Stephen Colbert is running at full stride. As he enters the studio, the audience is already cheering. He is dressed, as he seems always to be dressed, in a sharp suit and conservative tie, with rectangular rimless glasses and perfectly parted hair, so that when he does his short victory lap on the floor of the studio, he looks like a gleeful bank manager who’s just won the lottery or possibly lost his mind.
He thrusts his arms out in mock triumph. The audience roars. He offers a couple of V-for-victory gestures that are part Richard Nixon and part chest-thumping, peace-out-homey sign. Then he motions for everyone to quiet down and asks, “Do you have any questions? Anything you want to know about me before I go into character and start saying these terrible things?”
A hand in the front row shoots up before he finishes. The woman looks so excited to be here that you suspect she’s wearing homemade Colbert pajamas under her clothes. She stands and addresses Colbert. “So how did it feel to give the president the verbal finger at the White House press-corps dinner?”
The audience roars again.
“Ah, yes,” says Colbert, of the night that vaulted him from a cult-TV comedian to a lantern-wielding folk hero in the dark. “The press-corps dinner.” He smiles a slightly wary, slightly weary smile.
The audience roars again.
This has been a very good year for Stephen Colbert, both the 42-year-old, God-fearing, Catholic Church–attending comedian and his even-more-God-fearing, lefty-baiting, fact-averse TV alter ego. He’s about to celebrate the first anniversary of his show, The Colbert Report, on the very first episode of which he coined truthiness, a term that’s been embraced as the summarizing concept of our age. He was invited to give the keynote speech at a dinner for the president and wound up delivering a controversial, possibly very funny, possibly horribly unfunny, possibly bravely patriotic, and possibly near-seditious monologue that earned him a crazed mob of lunatic followers who await his every command. (Which is ironic, not least to Colbert, since his show is essentially a satire of the kinds of people who have crazed mobs of lunatic followers who await their every command.) And he finds himself smack-dab in the middle of an election season in which farce—a language that, right now, no one is speaking more fluently than Colbert—is barely outpacing the front page. On a recent Monday morning, he scanned a preliminary script for that evening’s show, on which topic one was Republican Mark Foley and his lewd messages to teenage congressional pages. Colbert was practically giggling. “This is my favorite part,” he said, then slipped into his character’s voice. “People, you don’t understand: He was the co-chairman of the Caucus for Missing and Exploited Children!” He cracks up, partly at the delectable irony and partly at the word caucus. The underlying message in his grin, though, is clear: Seriously—you can’t make this shit up.

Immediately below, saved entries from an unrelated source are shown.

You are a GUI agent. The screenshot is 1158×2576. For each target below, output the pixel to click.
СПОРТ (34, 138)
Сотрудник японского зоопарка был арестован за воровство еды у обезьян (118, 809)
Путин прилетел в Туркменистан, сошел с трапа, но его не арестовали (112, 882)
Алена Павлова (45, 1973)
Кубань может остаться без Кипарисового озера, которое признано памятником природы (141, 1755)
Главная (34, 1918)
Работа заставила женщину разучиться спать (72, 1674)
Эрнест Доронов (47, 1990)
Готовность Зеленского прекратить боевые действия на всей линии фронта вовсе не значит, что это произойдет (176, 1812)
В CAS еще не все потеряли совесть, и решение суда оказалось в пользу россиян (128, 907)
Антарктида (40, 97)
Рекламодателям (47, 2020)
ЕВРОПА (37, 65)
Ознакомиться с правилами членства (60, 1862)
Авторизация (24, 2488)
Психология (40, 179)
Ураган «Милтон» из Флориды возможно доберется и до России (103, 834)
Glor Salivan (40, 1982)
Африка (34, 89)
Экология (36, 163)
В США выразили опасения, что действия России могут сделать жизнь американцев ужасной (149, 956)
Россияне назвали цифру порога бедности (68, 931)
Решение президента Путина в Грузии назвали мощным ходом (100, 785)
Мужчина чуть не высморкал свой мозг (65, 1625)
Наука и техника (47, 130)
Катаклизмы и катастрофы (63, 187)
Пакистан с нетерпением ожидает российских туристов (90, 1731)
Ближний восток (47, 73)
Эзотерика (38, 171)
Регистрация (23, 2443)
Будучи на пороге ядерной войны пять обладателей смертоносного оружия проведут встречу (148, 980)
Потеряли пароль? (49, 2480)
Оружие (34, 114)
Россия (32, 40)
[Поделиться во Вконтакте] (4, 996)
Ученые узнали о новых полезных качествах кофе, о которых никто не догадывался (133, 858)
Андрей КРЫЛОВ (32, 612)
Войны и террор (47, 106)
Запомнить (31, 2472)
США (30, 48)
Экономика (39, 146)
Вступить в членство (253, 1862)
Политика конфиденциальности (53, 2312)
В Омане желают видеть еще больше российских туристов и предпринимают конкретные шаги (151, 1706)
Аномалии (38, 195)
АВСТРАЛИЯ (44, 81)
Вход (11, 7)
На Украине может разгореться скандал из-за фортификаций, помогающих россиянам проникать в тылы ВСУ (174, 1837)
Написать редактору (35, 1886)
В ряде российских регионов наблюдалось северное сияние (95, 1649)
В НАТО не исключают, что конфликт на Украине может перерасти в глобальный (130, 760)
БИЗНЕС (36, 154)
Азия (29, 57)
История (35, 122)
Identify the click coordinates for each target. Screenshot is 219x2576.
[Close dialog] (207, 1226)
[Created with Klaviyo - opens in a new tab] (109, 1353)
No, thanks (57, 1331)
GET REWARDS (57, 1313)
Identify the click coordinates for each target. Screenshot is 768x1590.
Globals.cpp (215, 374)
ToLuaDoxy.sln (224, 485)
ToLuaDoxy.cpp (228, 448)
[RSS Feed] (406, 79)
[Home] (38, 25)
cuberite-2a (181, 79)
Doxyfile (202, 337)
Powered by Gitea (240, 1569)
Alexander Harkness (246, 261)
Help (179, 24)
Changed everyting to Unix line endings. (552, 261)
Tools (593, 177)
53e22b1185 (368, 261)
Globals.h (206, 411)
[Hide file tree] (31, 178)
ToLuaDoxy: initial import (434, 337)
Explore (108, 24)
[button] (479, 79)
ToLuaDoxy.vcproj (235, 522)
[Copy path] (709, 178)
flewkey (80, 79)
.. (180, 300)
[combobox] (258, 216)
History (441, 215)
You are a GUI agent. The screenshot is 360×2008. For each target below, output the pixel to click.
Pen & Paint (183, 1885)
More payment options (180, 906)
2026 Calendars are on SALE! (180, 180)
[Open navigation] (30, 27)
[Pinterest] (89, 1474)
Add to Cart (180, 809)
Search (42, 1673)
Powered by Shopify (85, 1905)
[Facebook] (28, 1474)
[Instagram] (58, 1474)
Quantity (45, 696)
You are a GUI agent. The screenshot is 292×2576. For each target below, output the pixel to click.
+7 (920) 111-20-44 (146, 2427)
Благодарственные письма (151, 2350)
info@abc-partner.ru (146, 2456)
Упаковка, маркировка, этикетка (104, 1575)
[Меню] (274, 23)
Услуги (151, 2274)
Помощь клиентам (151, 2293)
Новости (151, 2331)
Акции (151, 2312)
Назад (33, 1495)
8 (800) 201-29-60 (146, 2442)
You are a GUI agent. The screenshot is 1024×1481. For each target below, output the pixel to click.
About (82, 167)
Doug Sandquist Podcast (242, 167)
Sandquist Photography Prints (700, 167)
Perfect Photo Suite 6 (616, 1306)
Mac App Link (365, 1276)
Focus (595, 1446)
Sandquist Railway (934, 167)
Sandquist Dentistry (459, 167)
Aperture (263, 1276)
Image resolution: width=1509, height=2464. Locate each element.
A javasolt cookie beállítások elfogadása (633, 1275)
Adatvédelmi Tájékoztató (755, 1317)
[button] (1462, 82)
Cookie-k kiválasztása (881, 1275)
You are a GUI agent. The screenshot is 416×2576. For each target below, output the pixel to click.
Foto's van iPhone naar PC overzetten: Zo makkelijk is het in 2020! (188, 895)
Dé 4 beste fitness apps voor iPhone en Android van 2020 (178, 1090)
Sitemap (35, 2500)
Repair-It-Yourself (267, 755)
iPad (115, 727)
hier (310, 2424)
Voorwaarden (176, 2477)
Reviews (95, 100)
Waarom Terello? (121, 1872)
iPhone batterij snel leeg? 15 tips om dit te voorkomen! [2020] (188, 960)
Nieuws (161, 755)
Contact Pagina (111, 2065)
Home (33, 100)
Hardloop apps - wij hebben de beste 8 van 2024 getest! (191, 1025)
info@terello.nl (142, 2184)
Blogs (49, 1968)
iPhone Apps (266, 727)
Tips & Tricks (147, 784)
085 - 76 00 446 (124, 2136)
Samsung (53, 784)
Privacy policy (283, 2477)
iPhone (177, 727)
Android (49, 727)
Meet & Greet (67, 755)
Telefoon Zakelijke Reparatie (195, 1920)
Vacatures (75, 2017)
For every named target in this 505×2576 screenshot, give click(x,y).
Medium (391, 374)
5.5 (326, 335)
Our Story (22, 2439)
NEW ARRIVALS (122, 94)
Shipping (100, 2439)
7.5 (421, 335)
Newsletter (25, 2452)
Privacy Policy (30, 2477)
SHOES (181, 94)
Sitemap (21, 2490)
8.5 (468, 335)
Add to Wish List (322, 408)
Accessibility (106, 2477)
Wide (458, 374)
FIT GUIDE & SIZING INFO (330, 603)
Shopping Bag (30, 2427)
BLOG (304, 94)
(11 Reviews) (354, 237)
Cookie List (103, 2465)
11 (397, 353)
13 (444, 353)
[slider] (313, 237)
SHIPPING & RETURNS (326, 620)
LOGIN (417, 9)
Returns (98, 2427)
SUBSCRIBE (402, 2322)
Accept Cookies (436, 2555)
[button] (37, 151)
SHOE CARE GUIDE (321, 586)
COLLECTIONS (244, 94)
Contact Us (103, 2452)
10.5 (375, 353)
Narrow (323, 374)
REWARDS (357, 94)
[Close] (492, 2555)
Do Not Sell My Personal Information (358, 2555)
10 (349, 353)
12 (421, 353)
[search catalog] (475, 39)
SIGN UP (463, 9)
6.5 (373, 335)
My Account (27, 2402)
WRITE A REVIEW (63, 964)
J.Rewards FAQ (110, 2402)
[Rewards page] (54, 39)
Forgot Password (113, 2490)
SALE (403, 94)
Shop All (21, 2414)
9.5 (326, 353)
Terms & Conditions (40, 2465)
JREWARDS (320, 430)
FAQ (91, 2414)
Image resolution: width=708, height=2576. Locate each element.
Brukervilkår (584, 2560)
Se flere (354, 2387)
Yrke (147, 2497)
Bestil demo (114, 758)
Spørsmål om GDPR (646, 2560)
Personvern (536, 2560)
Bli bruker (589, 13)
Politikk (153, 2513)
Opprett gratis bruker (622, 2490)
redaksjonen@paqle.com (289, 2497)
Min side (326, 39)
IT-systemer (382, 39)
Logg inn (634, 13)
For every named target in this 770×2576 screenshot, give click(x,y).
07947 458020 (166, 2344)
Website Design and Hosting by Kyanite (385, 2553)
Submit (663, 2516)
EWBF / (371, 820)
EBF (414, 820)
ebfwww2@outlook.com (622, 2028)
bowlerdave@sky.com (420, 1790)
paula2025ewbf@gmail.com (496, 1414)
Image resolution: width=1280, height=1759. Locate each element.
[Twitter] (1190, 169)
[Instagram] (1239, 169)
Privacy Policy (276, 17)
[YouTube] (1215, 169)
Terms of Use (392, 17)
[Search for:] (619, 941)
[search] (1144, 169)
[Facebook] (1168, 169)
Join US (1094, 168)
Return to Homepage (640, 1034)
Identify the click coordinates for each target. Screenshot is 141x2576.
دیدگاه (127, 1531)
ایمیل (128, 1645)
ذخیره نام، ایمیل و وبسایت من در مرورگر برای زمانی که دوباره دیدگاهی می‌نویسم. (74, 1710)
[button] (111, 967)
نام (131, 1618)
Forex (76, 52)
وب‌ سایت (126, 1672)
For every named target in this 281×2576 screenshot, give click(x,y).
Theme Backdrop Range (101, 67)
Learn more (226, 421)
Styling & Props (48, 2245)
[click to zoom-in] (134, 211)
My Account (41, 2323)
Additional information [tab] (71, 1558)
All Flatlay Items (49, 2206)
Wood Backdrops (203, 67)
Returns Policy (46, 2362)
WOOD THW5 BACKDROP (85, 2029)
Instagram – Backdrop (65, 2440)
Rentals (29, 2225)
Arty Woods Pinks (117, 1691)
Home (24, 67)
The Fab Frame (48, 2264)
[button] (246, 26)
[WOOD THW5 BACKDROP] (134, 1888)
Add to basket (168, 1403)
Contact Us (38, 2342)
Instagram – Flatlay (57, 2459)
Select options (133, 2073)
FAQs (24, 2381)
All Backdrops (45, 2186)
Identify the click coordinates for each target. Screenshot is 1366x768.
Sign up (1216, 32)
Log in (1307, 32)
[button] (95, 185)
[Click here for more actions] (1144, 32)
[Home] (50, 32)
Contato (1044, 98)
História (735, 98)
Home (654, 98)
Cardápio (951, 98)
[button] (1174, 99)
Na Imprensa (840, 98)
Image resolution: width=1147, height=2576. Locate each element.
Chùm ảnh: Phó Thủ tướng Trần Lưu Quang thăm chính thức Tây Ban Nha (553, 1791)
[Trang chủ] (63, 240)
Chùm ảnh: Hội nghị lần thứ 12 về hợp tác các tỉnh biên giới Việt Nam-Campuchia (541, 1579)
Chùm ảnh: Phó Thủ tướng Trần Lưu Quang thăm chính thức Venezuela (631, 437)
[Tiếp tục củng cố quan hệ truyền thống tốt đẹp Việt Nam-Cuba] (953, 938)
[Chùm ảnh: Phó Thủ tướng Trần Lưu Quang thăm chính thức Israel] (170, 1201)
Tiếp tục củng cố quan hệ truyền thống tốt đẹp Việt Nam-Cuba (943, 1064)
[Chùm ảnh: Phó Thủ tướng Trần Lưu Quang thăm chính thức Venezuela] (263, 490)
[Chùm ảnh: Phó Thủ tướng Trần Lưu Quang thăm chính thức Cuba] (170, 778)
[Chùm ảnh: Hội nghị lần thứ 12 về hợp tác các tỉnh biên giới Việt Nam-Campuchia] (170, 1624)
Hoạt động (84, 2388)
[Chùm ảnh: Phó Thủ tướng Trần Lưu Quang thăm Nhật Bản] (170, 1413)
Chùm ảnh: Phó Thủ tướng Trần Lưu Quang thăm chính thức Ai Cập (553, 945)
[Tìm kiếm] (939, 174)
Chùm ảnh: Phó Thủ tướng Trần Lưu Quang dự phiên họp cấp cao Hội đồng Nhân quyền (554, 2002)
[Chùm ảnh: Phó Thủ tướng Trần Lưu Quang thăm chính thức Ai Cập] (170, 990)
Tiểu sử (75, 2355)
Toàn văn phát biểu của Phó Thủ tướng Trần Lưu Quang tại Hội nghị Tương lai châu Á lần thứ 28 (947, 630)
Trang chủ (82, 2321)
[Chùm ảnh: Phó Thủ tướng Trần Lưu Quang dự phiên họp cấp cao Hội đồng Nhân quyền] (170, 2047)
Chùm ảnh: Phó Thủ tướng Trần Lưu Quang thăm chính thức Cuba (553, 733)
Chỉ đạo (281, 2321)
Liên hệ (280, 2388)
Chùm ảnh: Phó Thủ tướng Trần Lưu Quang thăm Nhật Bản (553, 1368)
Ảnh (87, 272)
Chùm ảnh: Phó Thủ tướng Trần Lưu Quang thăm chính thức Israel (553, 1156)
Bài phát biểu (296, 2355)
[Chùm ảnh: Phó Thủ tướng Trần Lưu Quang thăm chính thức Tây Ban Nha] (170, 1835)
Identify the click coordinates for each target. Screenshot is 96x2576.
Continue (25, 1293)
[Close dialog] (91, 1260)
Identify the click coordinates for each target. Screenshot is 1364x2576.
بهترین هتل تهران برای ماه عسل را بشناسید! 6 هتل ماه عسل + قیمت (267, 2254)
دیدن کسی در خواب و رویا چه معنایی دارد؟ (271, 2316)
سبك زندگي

But the real reason he’s having a very good year is that we’re about to head to the polls in what the Times has characterized as “the most toxic midterm campaign environment in memory,” amid a barrage of attack ads that play out like Colbert-penned parodies. One Republican spot criticizes a Wisconsin Democrat and doctor for suing patients who hadn’t paid their medical bills and includes the line “Why don’t you just tell the truth, Dr. Millionaire?,” which is impossible to hear without imagining it in Colbert’s scolding, mock-stentorian voice. The president recently reached a compromise on torture legislation by redefining the meaning of torture. When a National Intelligence Estimate concluded that the war in Iraq had increased the terrorist threat to America, the White House’s official response was that the war in Iraq had not, in fact, increased the terrorist threat to America. Colbert’s cleverly worded political doublespeak—like the press-corps-dinner joke “Don’t pay attention to the approval ratings that say 68 percent of Americans disapprove of the job [Bush] is doing. I ask you this: Does that not also logically mean that 68 percent of Americans approve of the job he’s not doing?”—could plausibly have come from the mouth of Tony Snow. Or Donald Rumsfeld. Or Karl Rove.
“Language has always been important in politics, but language is incredibly important to the present political struggle,” Colbert says. “Because if you can establish an atmosphere in which information doesn’t mean anything, then there is no objective reality. The first show we did, a year ago, was our thesis statement: What you wish to be true is all that matters, regardless of the facts. Of course, at the time, we thought we were being farcical.”